Vorab gab es allerdings einen Einblick in eine Szene aus Wolfgang Herrndorfs Stück „Tschick“ mit Joshua Grölz und Pablo Weller de la Torre, Schauspielstudierende des dritten Semesters der Schauspielabteilung an der Hochschule für Musik und Darstellende Kunst (HfMDK), das gemeinsam mit Marc Prätsch erarbeitet wurde.
Veranstaltunsgsraum als improvisierte Bühne für Pablo Weller de la Torre und Joshua Grölz, Foto: Petra Kammann
Theater als analoger Raum sei eine besondere Form des Zusammenseins – einmal der Schauspieler*innen mit dem Leitungsteam bei den Proben und dann bei den Aufführungen zusammen mit dem Publikum. Vorgestellt wurde die Kunst des Schauspiels als ein Ort, der vom Gemeinsinn lebt und das Schauspiel als ein Erlebnisraum.

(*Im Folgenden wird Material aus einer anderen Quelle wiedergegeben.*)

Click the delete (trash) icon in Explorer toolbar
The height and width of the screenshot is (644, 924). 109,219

Anhand von vier Beispielen: Othello (2003) von William Shakespeare in der Regie von Luk Perceval und in einer Neuübersetzung von Feridun Zaimoglu und Günter Senkel an den Münchner Kammerspielen Drei Schwestern (2006) von Anton Tschechow unter der Regie von Andreas Kriegenburg an den Münchner Kammerspielen, Die Perser (2018) von Aischylos unter der Regie von Ulrich Rasche am Schauspiel Frankfurt in Zusammenarbeit mit den Salzburger Festspielen und schließlichMut und Gnade (2018) von Ken Wilber in der Regie von Luk Perceval im Bockenheimer Depot Frankfurt . Inszenierungen, an denen Marion Tiedtke maßgeblich als Dramaturgin beteiligt war. Anhand der Beispiele erläuterte sie ihre Sicht bezogen auf Theater, seine gesellschaftliche Bedeutung und mögliche Relevanz in Zeiten von Kürzungen im Kulturbereich, die mit Angriffen rechter Kreise auf die Inhalte der Kunst einhergehen.

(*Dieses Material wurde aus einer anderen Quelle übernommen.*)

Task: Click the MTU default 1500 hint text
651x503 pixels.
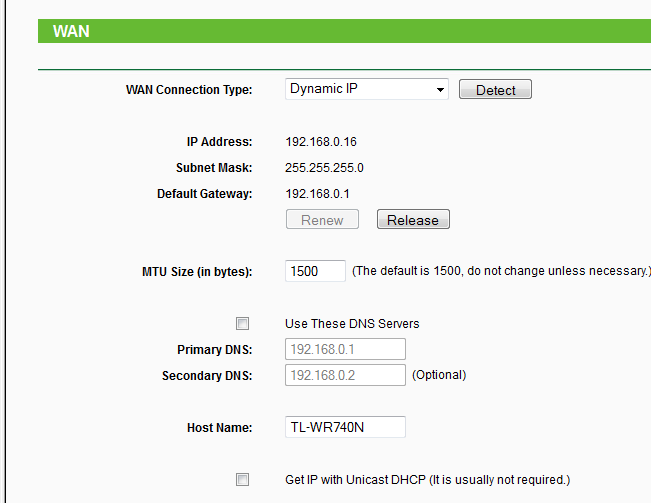Action: click(501, 271)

Der „analoge Raum“ im Haus am Dom, in dem Bischof Bätzing 1. Reihe) interessiert die Veranstaltung und Diskussion verfolgt, Foto: Petra Kammann
Diese vier Inszenierungen lösen allemal den von Marion Tiedtke formulierten Anspruch nach Gemeinsinn sowohl während des Probenprozesses als auch während der Aufführungen selbst ein – was nicht allen Inszenierungen landauf landab gelingt! – und auch die Besucher*innen blieben nicht unberührt und waren vielfach bewegt und betroffen.

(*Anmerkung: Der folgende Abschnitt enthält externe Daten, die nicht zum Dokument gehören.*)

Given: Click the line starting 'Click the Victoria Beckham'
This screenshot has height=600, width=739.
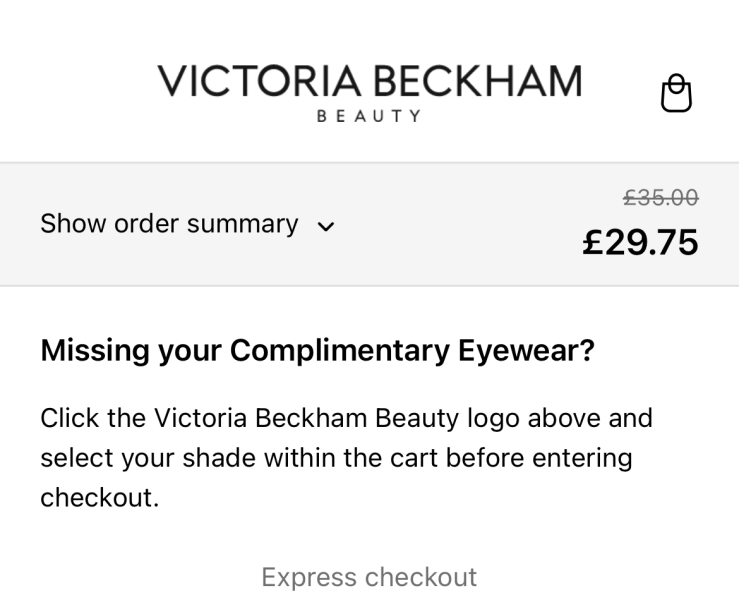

Marion Tiedtke und Joachim Valentin im Gespräch, Foto: Petra Kammann
Marion Tiedtke endete ihren Vortrag – ich zitiere aus dem Redemanuskript – mit folgenden Worten: „Seit 2500 Jahren haben wir mit dem Theater eine Kulturpraxis entwickelt, die zu einer erfolgreichen Aufführung kommen kann, wenn sie für ihr Publikum den Nerv der eigenen Zeit trifft. Wir erleben gerade, wie alte Gewissheiten infrage gestellt und Werte als Kompass unserer Zeit neu ausgehandelt werden. Da hätte das Schauspiel eigentlich eine zentrale Bedeutung: Als Ort des fiktiven Handelns befragt es Rollen, Positionen, Optionen und damit Werte. Wir haben etwas zu bieten, was die Zukunft auf jeden Fall braucht: Austausch – Begegnung – Selbstbefragung- Vergemeinschaftung und Spielräume des Sozialen, im wahrsten Sinne des Wortes!“
Auch in der Liturgie der Kirche steckt viel Theater, Foto: Walter H. Krämer
Bleibt noch anzumerken, dass mir beim Pontifikalamt im Dom St. Bartholmäus deutlich vor Augen geführt wurde, wieviel Theater in den Ritualen der Kirche und in den „Verkleidungen“ ihre Diener*innen steckt!